So, it would seem we (Black people) must love and care for ourselves. We innovate means of supporting each other in aims of liberation from the kind of intersectional oppression described by the Combahee River Collective (1978), and promote healthy interdependence, with an emphasis on access to resources, and leadership of those most impacted by this oppression (Piepzna-Samarasinha, 2018). In this sense, creativity becomes currency, a means of uplifting and sustaining our communities for ourselves, by ourselves. Our diasporic experiences are deeply interconnected, but not owned by any one singular facet of Blackness; they might instead be regarded as being in constant traffic across and between cultural lines and divides. It is from this point that we step into our current work.
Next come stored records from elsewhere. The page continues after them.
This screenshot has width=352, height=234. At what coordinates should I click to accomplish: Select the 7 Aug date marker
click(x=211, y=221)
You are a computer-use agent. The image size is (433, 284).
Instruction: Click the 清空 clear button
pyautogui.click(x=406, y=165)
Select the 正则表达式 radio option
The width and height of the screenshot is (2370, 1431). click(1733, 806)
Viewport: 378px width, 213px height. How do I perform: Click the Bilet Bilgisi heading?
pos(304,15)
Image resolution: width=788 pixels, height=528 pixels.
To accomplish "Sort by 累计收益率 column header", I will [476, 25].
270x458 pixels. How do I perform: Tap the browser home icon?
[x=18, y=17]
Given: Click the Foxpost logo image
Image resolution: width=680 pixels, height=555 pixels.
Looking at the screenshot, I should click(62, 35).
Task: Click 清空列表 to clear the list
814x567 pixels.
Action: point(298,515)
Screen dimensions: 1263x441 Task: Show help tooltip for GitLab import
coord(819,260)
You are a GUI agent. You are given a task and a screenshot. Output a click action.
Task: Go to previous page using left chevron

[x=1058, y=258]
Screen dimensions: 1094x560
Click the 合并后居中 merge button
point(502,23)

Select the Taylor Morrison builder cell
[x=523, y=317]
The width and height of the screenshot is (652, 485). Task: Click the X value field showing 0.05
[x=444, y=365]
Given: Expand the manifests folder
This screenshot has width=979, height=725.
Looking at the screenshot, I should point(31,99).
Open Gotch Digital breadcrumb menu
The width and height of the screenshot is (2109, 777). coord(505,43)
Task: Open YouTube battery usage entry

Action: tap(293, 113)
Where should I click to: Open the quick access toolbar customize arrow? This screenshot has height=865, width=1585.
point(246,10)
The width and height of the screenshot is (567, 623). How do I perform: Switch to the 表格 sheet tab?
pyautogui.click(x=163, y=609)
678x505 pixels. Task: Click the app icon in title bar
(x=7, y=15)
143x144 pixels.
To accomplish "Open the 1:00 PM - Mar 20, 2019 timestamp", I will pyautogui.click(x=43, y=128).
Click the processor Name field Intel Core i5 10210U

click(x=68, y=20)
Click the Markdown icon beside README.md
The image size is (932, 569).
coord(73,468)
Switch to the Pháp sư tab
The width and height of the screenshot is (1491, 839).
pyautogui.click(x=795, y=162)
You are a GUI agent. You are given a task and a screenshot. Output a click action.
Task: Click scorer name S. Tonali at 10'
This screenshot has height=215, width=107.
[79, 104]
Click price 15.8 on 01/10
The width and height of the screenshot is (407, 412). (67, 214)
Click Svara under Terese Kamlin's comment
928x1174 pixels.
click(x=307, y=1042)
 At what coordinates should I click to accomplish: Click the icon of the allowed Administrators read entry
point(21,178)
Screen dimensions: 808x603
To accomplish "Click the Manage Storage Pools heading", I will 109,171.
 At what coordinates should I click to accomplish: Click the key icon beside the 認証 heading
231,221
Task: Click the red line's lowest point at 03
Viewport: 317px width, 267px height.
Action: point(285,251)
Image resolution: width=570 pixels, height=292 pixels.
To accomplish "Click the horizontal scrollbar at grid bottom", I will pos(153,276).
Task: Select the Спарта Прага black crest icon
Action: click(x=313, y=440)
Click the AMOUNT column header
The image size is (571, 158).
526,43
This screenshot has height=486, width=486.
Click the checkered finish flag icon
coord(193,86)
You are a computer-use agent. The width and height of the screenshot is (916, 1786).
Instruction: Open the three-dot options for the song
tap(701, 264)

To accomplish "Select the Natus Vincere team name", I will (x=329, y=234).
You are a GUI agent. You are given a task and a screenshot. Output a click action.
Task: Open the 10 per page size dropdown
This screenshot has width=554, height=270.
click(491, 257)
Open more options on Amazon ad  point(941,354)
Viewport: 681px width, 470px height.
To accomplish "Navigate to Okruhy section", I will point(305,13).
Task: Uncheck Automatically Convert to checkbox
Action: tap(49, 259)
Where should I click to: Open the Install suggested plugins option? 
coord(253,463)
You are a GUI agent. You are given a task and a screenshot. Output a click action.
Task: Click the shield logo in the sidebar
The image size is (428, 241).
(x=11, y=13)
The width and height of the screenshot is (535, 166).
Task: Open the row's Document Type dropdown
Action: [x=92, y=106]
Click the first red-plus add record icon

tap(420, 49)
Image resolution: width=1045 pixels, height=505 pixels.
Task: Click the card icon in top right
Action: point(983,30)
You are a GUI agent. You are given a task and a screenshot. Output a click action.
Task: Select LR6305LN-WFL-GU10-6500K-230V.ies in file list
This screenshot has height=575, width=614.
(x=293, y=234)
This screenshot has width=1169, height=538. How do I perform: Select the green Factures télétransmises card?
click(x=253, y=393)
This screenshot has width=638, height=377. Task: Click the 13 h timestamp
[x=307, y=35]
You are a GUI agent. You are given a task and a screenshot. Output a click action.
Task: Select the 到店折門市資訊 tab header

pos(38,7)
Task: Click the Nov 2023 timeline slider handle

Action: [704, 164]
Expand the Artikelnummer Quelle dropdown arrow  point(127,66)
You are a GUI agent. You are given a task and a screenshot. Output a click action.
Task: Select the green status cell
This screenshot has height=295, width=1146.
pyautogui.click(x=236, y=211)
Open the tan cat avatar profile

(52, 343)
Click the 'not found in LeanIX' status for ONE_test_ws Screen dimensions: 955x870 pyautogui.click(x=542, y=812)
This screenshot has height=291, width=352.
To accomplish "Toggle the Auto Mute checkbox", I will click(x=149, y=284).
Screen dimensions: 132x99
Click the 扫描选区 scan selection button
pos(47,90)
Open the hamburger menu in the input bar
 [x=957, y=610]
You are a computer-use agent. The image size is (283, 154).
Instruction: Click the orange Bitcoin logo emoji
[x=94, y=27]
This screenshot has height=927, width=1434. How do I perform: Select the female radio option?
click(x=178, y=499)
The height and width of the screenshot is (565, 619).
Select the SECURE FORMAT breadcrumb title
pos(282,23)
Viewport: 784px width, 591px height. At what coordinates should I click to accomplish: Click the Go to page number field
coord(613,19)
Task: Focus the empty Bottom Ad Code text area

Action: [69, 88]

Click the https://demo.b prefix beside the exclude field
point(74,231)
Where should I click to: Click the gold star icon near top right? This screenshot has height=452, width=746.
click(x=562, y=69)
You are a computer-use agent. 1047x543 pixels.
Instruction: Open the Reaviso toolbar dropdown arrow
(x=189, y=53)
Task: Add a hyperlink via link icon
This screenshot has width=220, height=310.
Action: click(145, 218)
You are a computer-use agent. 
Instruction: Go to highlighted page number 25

Onward to Black Creative Healing

In late 2019, after yet another in a series of tremendous – but informal – conversations with Black colleagues on the role of the arts and creativity in Black health and wellness, it occurred to me that perhaps other Black creatives within and beyond my social circle were having similar conversations. I began to think to myself that perhaps these discussions of innovation and affirmation could be shared on a broader scale. The result of this seedling thought was ‘Black Creative Healing,’ or BCH, a YouTube videoblog featuring conversations and collaborations between myself and other Black creatives regarding Blackness, creativity and the healing process.

Collaborators have been drawn from a variety of lived experiences in and outside of the creative arts, from the fields of social work and music performance, to literature, non-profit leadership and beyond. Between the initial public release of BCH’s first episode and the time of this publication, there have been five video collaborations, and the series has since been converted to an audio podcast hosted by the Black Music Therapy Network, cohosted by Adenike Webb. The current homepage of that podcast can be found at http://www.blackmtnetwork.org/black-creative-healing. This paper is an exploration into the first three BCH video collaborations, all of which are publicly available via https://tiny.cc/BlackCreativeHealing and were released as two-part episodes (subsequent to these, collaborations began being released as single stand-alone episodes).

A Journey Inward

I have chosen to reflect on these foundational episodes in an arts-based, heuristic format, meaning that while the episodes involve myself and a collaborator, the focus in this paper will be on myself as the sole subject, and the experiential learning that occurred in me throughout the process of filming, editing, sharing, and reflecting on these public collaborations. However, the notification and consent of my collaborators that I would be publishing a piece of written work reflecting on our public process was important to me on a personal level, so a note further contextualizing their involvement in this process follows this section.

In keeping with the definition of arts-based research provided by Austin and Forinash (2005), I have engaged in a rigorous process of arts-based analysis for these past BCH collaborations, as a means to respond to the raw data of the episodes themselves (transcripts and video recordings) and lift the analysis to a level otherwise unattainable by words alone. In particular, I have used photography, movement, poetry, songwriting, and video editing.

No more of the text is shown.